_TO BE DONE_: Swap "hamburger" for "overflow" in the data from the line with "Task: Uncheck Show Text Formatting checkbox" through the end of the data, and reproduce those lines with nothing else changed.

_Click-target data_:
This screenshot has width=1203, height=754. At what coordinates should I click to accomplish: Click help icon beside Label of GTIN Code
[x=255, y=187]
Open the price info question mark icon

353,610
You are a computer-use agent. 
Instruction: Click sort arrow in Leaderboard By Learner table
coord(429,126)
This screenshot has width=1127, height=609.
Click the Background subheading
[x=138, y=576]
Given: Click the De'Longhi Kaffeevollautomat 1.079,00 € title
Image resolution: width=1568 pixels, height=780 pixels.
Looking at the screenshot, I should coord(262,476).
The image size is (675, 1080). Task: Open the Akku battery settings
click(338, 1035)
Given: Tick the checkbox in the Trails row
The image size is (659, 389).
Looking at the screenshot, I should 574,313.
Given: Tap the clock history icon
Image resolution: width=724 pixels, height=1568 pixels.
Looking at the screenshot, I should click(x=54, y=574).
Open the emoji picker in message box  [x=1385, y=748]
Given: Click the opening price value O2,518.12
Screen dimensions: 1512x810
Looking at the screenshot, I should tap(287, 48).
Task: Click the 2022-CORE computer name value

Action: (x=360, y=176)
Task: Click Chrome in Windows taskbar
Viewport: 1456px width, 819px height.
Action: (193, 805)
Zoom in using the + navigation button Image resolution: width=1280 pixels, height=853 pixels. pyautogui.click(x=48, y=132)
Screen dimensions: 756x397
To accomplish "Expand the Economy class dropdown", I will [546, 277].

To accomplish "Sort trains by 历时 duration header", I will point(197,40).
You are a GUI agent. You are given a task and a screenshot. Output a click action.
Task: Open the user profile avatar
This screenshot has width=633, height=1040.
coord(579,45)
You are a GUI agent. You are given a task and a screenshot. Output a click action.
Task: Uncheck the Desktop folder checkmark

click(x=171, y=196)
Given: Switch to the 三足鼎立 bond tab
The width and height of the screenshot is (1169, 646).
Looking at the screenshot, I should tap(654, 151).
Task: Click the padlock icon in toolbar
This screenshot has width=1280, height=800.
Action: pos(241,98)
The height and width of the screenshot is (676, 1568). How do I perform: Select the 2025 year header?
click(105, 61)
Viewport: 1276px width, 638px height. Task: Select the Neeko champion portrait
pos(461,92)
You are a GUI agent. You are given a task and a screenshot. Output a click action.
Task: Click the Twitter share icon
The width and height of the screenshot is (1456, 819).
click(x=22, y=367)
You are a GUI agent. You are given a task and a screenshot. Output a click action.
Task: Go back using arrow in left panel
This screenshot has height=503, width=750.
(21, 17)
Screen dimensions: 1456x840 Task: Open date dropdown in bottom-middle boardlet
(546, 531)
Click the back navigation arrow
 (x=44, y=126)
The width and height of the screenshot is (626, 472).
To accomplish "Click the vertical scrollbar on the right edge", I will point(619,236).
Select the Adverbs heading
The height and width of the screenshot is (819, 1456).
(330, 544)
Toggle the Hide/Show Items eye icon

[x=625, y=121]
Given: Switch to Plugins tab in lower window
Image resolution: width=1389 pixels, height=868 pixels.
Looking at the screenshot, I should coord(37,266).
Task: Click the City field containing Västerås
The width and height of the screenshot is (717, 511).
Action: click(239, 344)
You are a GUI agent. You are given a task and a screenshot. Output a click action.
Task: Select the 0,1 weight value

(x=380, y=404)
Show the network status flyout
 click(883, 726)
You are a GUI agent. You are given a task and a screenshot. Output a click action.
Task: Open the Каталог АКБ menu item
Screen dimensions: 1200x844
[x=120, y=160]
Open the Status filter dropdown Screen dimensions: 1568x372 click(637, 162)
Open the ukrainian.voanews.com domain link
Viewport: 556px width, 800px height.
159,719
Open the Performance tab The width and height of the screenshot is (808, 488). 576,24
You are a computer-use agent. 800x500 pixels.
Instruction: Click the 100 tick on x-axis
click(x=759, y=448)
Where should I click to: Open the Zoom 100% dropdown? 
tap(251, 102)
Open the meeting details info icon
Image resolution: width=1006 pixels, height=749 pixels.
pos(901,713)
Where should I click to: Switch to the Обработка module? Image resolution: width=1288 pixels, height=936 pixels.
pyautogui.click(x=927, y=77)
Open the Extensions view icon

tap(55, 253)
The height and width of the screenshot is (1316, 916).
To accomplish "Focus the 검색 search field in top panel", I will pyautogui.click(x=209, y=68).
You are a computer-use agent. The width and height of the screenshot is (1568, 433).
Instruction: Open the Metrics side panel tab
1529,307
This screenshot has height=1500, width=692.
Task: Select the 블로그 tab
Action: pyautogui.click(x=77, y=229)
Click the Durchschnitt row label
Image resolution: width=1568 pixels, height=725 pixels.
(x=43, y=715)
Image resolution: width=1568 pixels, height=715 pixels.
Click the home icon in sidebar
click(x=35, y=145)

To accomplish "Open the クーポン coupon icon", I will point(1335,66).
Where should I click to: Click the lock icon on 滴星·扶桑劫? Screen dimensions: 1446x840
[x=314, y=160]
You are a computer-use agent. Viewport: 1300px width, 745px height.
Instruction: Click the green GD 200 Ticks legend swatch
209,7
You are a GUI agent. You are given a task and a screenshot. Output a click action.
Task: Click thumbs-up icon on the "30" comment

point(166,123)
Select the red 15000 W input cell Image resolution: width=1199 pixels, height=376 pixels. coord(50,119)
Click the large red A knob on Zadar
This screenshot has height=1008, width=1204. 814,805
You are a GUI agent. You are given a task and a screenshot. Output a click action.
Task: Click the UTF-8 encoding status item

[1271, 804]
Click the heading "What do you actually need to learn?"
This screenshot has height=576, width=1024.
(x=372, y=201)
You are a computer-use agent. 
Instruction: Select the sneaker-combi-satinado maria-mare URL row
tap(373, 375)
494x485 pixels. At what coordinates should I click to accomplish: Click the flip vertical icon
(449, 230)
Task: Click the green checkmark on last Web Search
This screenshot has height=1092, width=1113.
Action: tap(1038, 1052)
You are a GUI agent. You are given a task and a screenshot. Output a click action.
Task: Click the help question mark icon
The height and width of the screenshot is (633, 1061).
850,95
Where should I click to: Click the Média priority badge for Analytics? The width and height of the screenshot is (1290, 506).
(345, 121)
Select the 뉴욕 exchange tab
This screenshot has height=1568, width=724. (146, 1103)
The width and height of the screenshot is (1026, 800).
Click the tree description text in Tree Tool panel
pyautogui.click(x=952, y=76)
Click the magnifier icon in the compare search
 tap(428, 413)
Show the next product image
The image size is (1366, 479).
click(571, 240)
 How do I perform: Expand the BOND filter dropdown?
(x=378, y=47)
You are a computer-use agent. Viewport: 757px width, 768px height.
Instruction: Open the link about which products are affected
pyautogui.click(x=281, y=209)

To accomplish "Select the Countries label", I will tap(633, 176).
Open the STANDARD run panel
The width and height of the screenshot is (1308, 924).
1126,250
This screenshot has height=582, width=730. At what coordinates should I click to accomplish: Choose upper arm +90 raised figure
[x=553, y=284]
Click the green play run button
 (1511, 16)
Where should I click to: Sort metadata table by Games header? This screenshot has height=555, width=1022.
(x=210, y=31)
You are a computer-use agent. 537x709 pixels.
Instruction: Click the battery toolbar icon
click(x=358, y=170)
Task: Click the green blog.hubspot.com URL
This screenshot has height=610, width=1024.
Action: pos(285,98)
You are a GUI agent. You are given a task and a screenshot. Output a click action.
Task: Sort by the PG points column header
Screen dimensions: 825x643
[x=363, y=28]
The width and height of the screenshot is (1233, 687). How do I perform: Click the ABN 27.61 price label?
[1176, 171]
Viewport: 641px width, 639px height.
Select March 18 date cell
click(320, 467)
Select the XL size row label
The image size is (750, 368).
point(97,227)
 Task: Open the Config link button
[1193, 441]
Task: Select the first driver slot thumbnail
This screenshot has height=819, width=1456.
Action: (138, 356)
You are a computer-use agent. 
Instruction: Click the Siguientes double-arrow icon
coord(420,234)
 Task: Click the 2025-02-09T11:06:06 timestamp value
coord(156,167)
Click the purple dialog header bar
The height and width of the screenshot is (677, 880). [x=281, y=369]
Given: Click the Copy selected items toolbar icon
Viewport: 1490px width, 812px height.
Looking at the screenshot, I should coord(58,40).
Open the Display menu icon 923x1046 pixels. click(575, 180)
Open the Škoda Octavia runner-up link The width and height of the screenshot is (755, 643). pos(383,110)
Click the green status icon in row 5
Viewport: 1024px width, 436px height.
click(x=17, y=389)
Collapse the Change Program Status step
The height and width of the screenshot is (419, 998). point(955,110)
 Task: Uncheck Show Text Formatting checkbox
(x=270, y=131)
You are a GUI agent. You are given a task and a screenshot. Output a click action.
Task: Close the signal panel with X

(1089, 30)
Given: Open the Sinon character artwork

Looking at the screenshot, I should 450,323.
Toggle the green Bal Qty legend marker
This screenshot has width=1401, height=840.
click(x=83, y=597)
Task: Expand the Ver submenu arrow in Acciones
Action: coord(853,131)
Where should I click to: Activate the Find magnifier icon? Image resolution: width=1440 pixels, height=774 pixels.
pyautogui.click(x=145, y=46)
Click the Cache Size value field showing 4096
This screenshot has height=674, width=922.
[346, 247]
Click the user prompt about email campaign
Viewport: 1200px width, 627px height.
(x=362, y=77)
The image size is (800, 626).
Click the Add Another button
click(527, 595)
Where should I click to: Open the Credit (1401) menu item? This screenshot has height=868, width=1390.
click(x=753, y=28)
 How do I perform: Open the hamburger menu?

_WRITTEN REPLY_:
 Task: Uncheck Show Text Formatting checkbox
(x=270, y=131)
You are a GUI agent. You are given a task and a screenshot. Output a click action.
Task: Close the signal panel with X

(1089, 30)
Given: Open the Sinon character artwork

Looking at the screenshot, I should 450,323.
Toggle the green Bal Qty legend marker
This screenshot has width=1401, height=840.
click(x=83, y=597)
Task: Expand the Ver submenu arrow in Acciones
Action: coord(853,131)
Where should I click to: Activate the Find magnifier icon? Image resolution: width=1440 pixels, height=774 pixels.
pyautogui.click(x=145, y=46)
Click the Cache Size value field showing 4096
This screenshot has height=674, width=922.
[346, 247]
Click the user prompt about email campaign
Viewport: 1200px width, 627px height.
(x=362, y=77)
The image size is (800, 626).
Click the Add Another button
click(527, 595)
Where should I click to: Open the Credit (1401) menu item? This screenshot has height=868, width=1390.
click(x=753, y=28)
 How do I perform: Open the overflow menu?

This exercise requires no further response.